Eines der seltsamsten Bücher, die je geschrieben wurden, sind Peter Handkes Traumnotizen »Ein Jahr aus der Nacht gesprochen«. Sie bestehen aus rund 500 kurzen Sätzen, Ausrufen, Dialogen, Miniaturgeschichten. Sie sind komisch, tiefsinnig und oftmals völlig absurd. Sie zu lesen beschert ein besonderes Abenteuer. Man kommt selber ins Träumen, ins Nachdenken und nicht selten ins Schmunzeln.

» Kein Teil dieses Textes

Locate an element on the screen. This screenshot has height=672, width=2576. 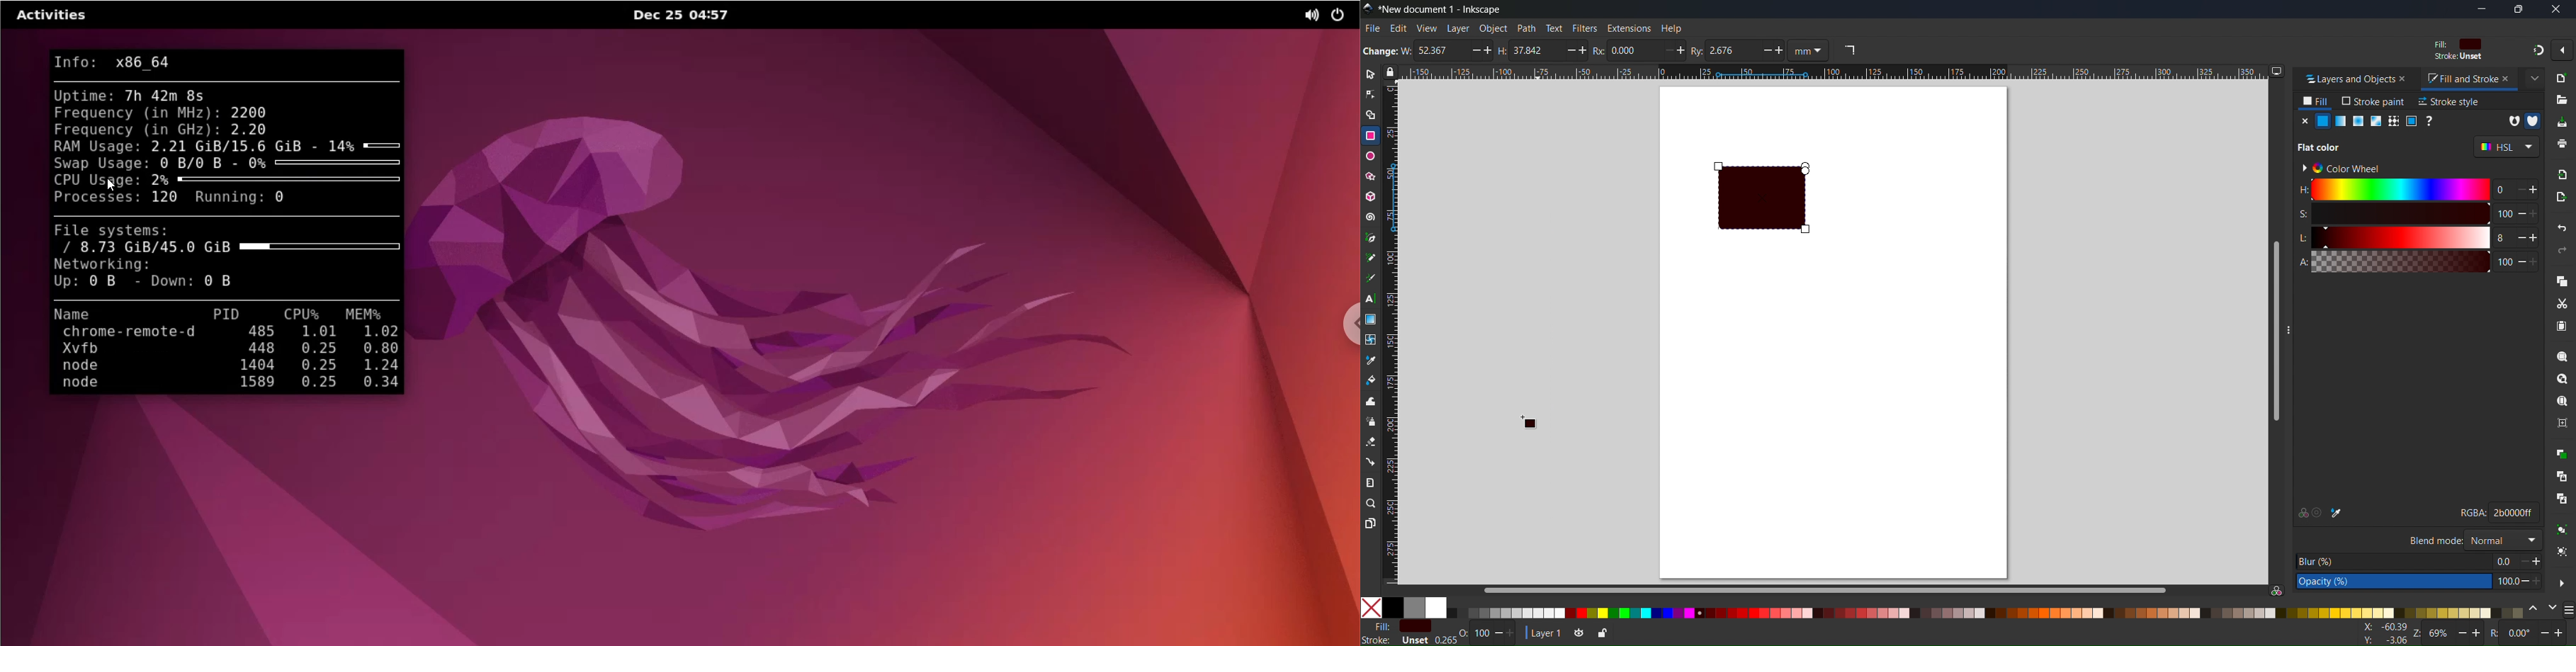
edit Blur percentage is located at coordinates (2393, 561). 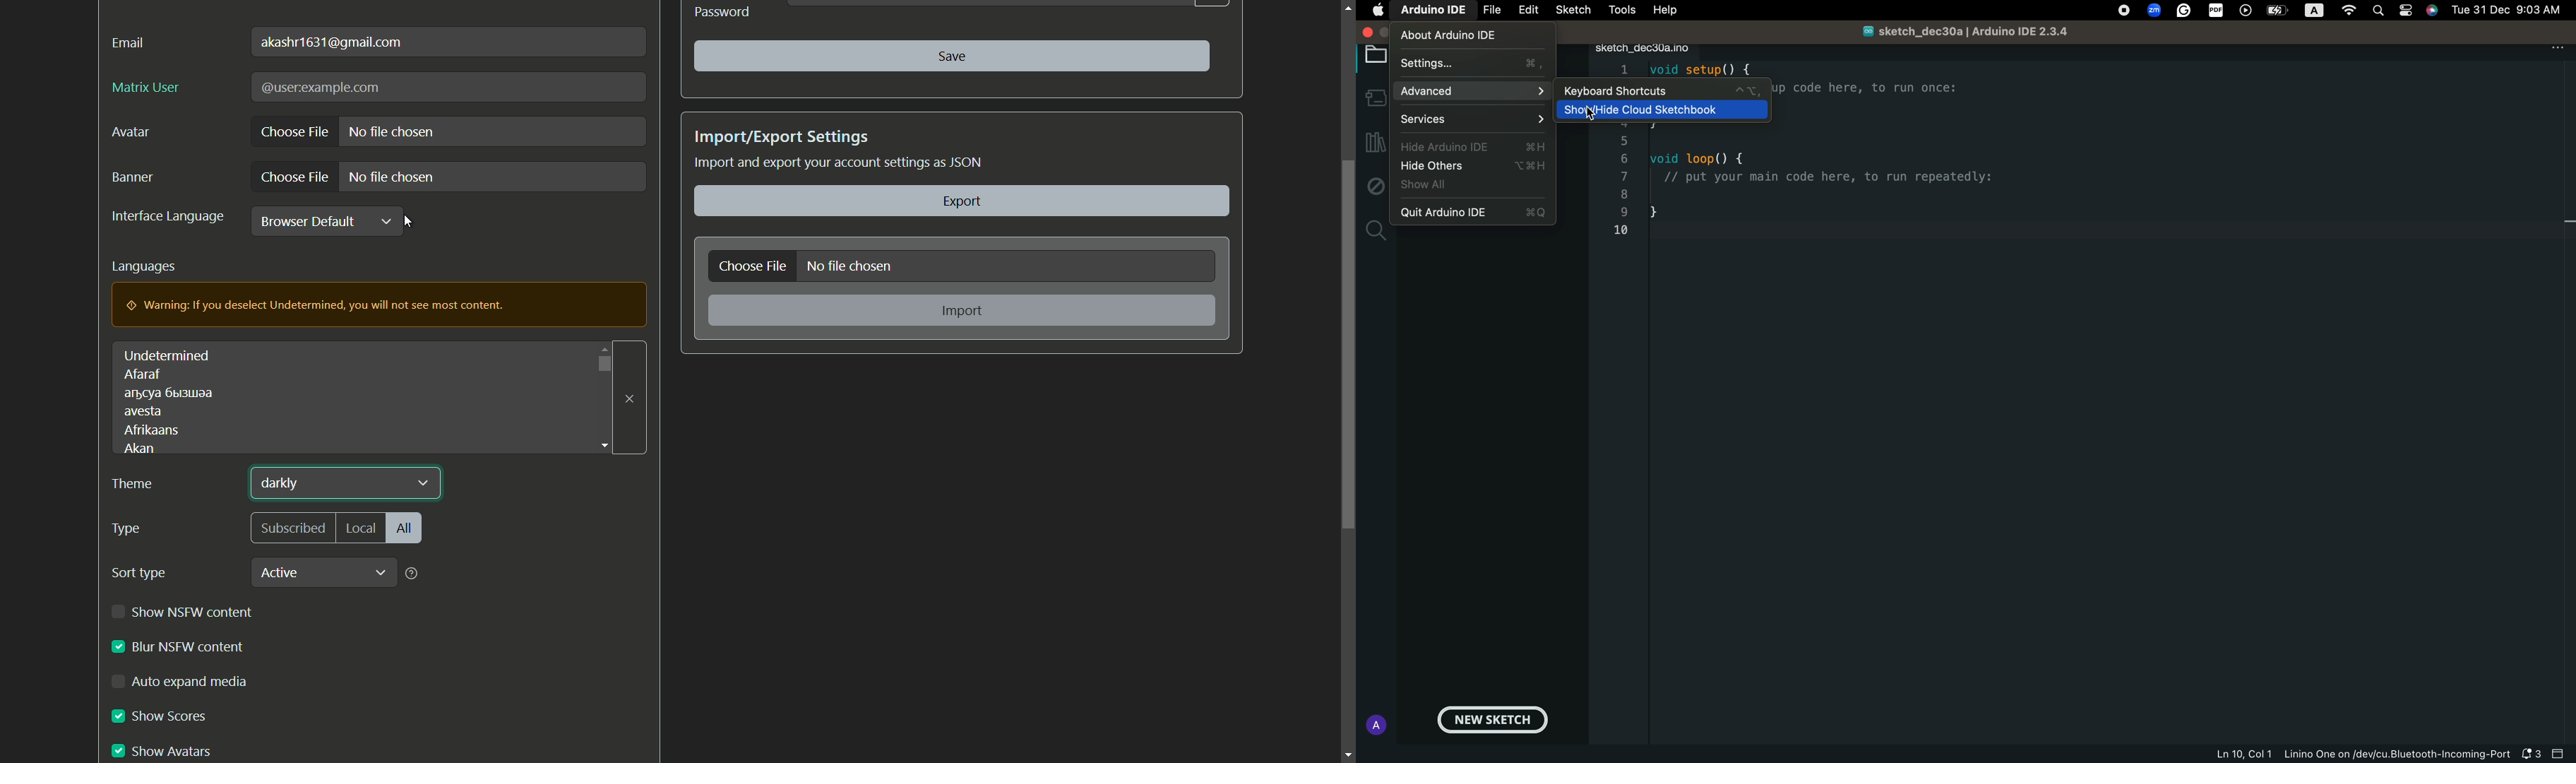 I want to click on warning pop, so click(x=379, y=304). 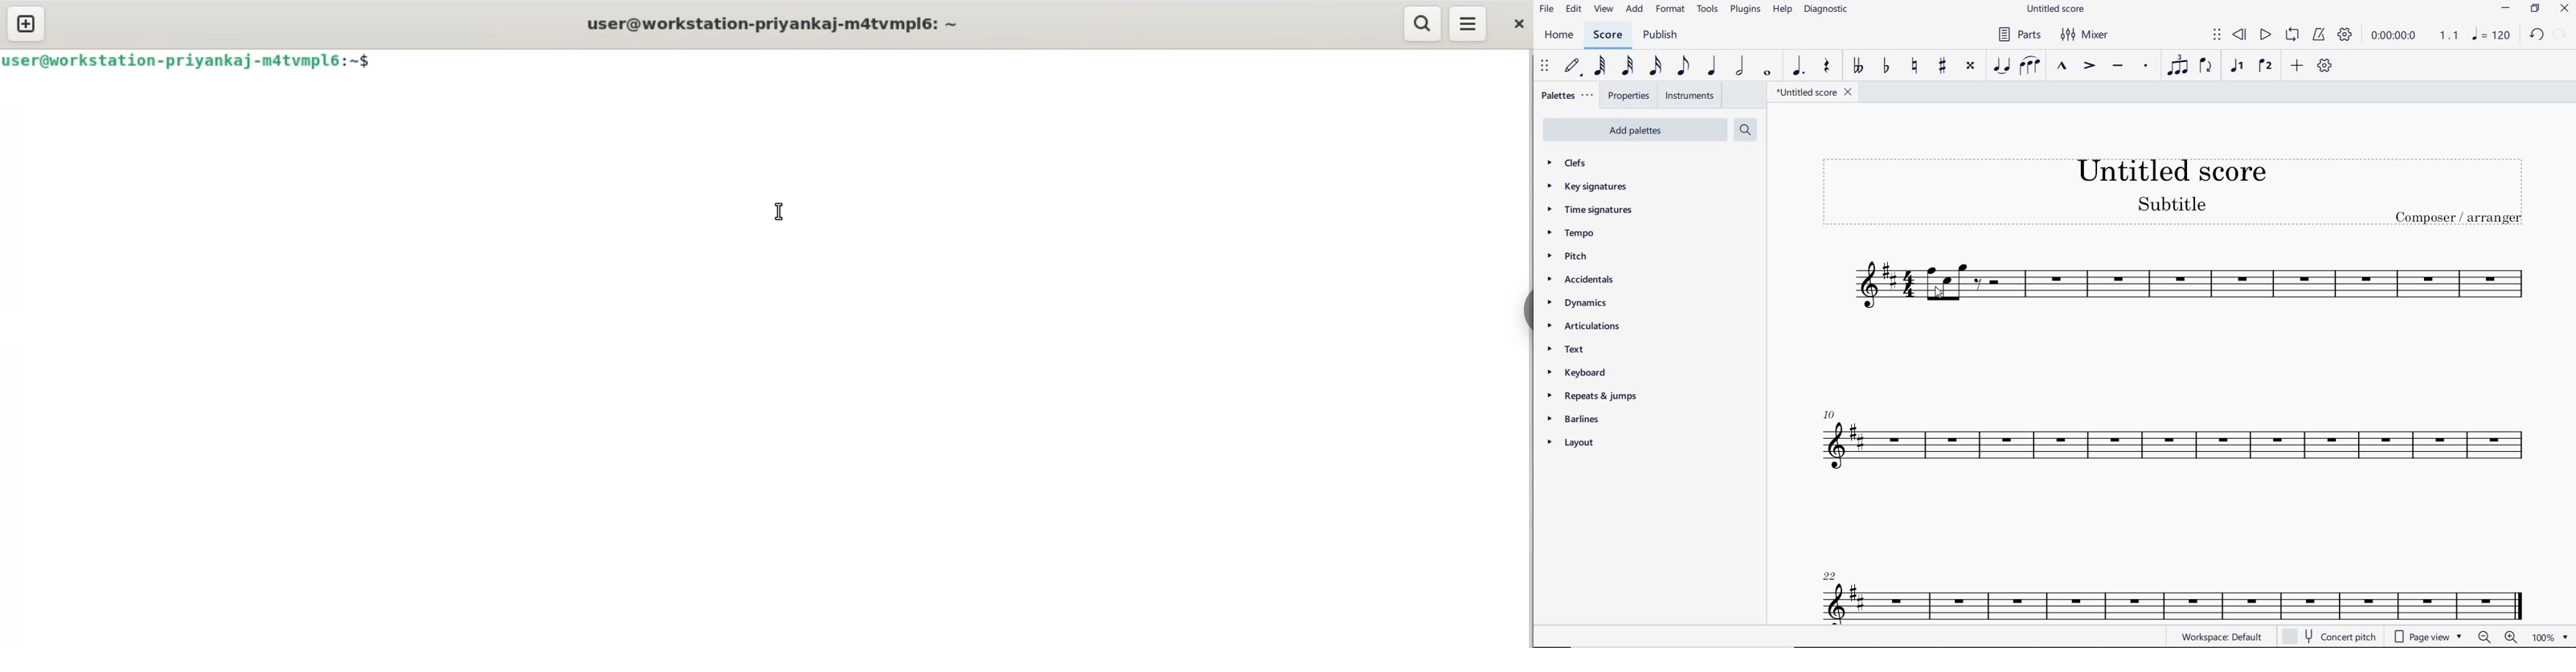 I want to click on VIEW, so click(x=1603, y=10).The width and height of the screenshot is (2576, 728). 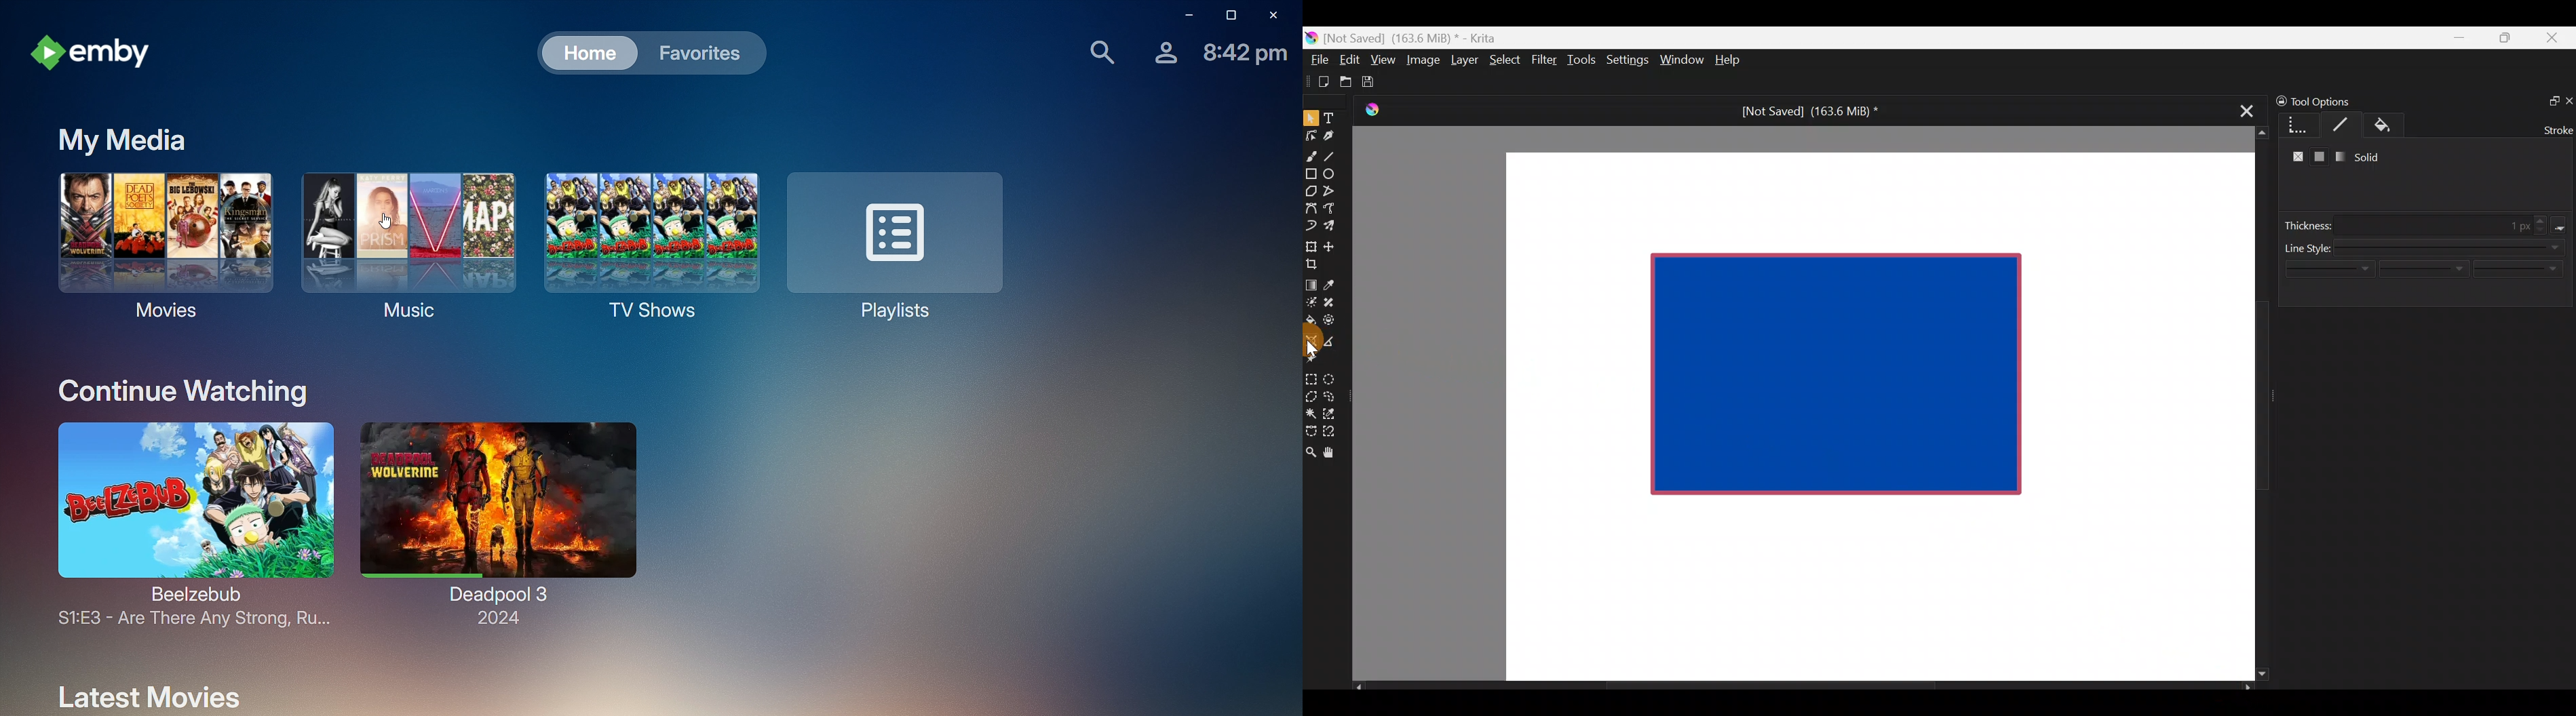 I want to click on Help, so click(x=1730, y=61).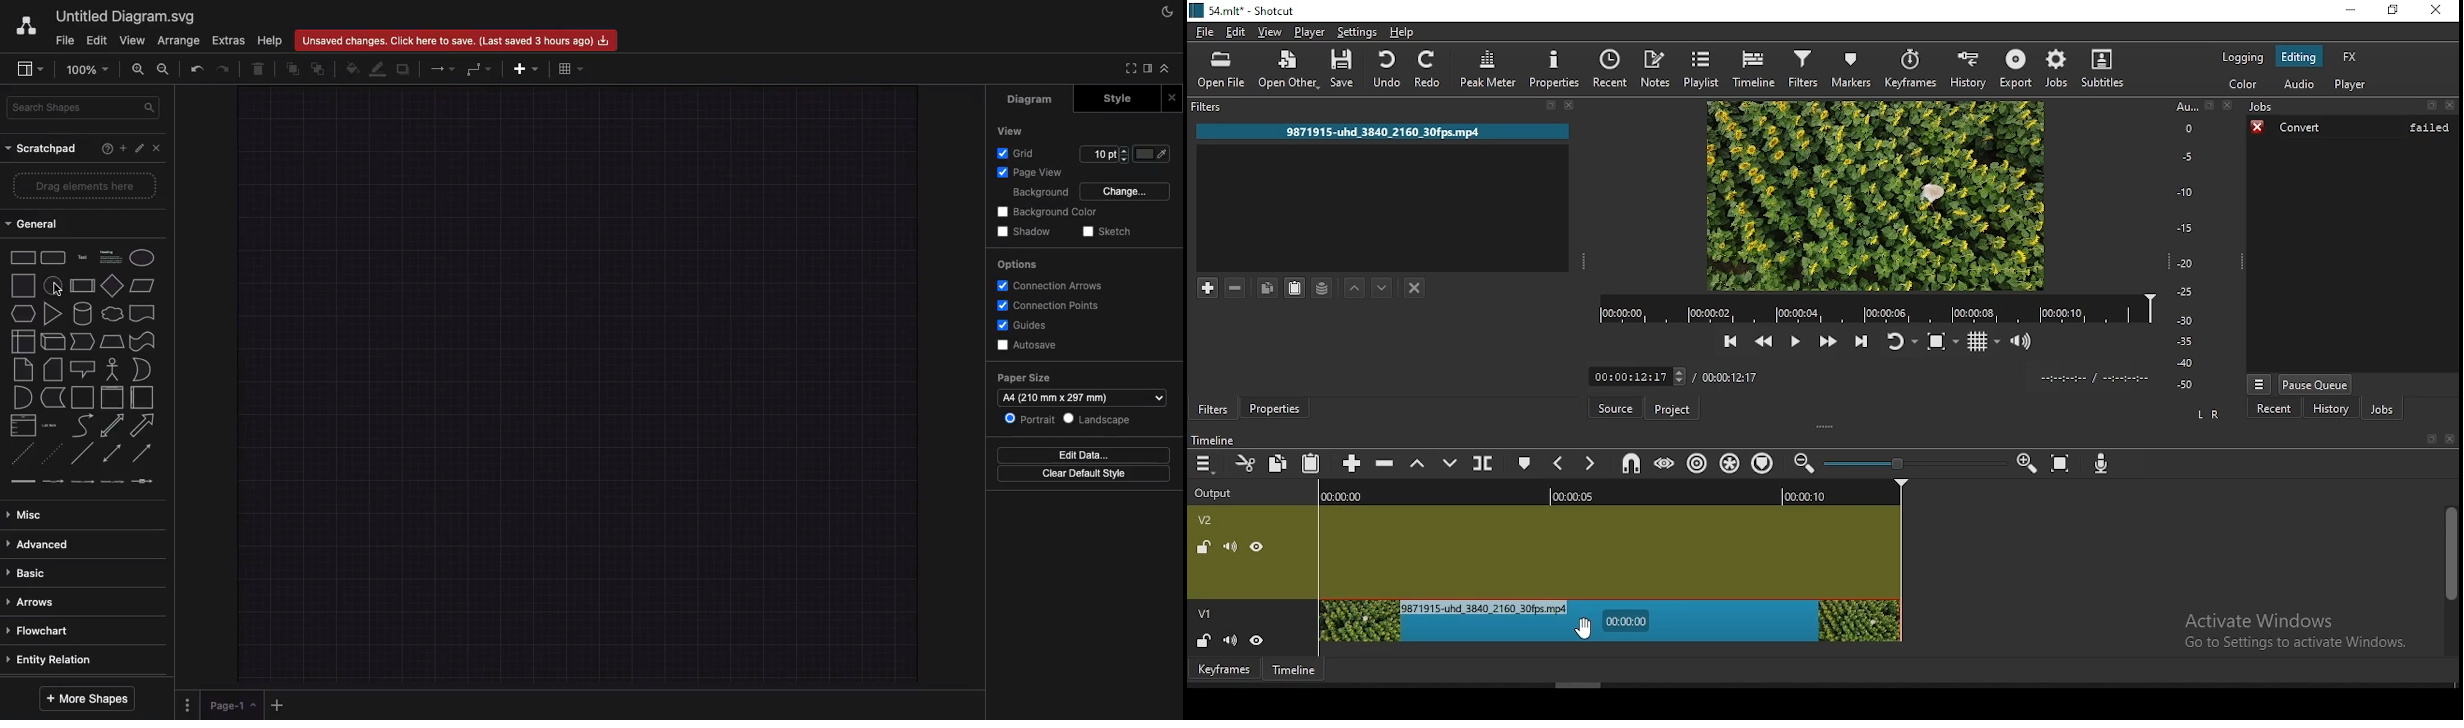 This screenshot has height=728, width=2464. I want to click on recent, so click(1613, 69).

»Ich habe mir diese Frau extra für die Nacht ins Haus gebracht, Gemahlin. Und jetzt beleidigst du sie.« Das denkt man vielleicht, aber man sagt es nicht. Auch das nicht: »Sie braucht zwanzig Sekunden zum Fallen, unsereiner liegt in einer Sekunde am Boden.« Und dann gibt es Sätze, die eine ganze Geschichte enthalten: »Zu spät. Alles zu. Was machen wir? Zu mir können wir nicht.« Oder: »Es ist windig hier.« ­ »In jeder Hinsicht.« ­ »Was machst du heute Abend?« ­ »Ich fahre nach Lenbach.« ­ »Wo ist Lenbach?«

Am schönsten aber sind die Szenen einer freien, luftigen Absurdität: »Was suchst du da unter den Kastanien?« ­ »Alice.« ­ »Da!« ­ »Nein, diese Kastanie ist zu alt, das kann nicht Alice sein.« Es ist leicht zu sagen, was dieses Buch nicht ist: keine Aphorismensammlung, keine Abbildungsprosa. Es ist ein Traumbuch, verrückt und logisch wie die Träume, schön und gespensterhaft wie der Flug der Gedanken durch den Kopf, kurz bevor man erwacht. Im Zwielicht der Nacht sieht man anderes als am hellen Tag.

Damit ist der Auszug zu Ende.